Permission	Description
`{'dcim.view_device': {}}` or `{'dcim.view_device': None}`	Users can view all devices
`{'dcim.add_device': {}}`	Users can add devices, see note below
`{'dcim.view_device': {"site__name__in": ["HQ"]}}`	Users can view all devices in the HQ site

Warning

Permissions can be complicated! Be careful when restricting permissions to also add any required prerequisite permissions.

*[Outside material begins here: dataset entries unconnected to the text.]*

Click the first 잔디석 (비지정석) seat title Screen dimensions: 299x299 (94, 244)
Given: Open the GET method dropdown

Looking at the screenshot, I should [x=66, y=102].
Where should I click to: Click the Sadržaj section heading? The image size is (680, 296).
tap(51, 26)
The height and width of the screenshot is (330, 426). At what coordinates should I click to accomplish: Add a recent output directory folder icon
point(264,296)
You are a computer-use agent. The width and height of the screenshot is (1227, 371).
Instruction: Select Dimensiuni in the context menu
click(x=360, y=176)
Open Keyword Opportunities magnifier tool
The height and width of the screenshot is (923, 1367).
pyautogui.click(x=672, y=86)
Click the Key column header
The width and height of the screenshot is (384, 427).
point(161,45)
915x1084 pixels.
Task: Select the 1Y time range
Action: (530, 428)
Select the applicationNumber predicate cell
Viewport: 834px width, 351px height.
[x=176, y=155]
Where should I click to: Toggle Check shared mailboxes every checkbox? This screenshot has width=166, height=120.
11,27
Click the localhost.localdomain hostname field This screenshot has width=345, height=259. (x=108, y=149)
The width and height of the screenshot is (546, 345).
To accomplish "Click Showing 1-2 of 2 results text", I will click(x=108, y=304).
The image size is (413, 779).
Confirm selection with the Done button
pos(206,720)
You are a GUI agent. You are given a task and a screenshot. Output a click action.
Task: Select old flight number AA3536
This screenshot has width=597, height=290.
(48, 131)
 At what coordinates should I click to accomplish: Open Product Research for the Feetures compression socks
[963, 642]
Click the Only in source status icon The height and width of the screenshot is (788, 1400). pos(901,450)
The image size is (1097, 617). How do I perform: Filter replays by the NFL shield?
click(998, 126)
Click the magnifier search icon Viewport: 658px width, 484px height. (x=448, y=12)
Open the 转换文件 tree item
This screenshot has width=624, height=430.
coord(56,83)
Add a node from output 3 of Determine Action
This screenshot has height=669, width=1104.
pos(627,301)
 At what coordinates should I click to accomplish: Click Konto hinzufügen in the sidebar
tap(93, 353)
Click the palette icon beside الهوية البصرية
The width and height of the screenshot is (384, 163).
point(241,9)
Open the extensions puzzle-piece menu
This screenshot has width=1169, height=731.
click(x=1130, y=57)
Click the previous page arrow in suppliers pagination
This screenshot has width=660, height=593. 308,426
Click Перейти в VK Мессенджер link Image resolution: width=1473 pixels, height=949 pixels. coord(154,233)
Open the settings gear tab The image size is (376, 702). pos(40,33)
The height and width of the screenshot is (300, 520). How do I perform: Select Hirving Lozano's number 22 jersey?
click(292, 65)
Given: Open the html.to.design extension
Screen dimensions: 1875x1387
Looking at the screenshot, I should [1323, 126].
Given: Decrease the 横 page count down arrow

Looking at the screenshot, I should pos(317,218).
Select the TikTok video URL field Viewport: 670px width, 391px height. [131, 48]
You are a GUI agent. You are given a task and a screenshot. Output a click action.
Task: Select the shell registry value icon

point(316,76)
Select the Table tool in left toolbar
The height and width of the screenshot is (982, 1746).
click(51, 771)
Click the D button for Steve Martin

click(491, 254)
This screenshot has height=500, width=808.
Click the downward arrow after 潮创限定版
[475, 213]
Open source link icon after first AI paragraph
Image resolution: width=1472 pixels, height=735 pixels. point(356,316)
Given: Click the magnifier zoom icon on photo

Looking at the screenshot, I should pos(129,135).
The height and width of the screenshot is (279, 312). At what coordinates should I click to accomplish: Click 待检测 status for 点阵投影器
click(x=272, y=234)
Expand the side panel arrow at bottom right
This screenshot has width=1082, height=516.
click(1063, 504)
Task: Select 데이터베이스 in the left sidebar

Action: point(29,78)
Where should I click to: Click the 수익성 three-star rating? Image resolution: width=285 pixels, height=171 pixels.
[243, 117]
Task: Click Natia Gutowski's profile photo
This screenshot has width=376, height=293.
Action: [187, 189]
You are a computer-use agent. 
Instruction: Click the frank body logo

For example, when adding Devices the Device Role, Device Type, Site, and Status fields are all required fields in order for the UI to function properly. Users will also need view permissions for those fields or the corresponding field selections in the UI will be unavailable and potentially prevent objects from being able to be created or edited.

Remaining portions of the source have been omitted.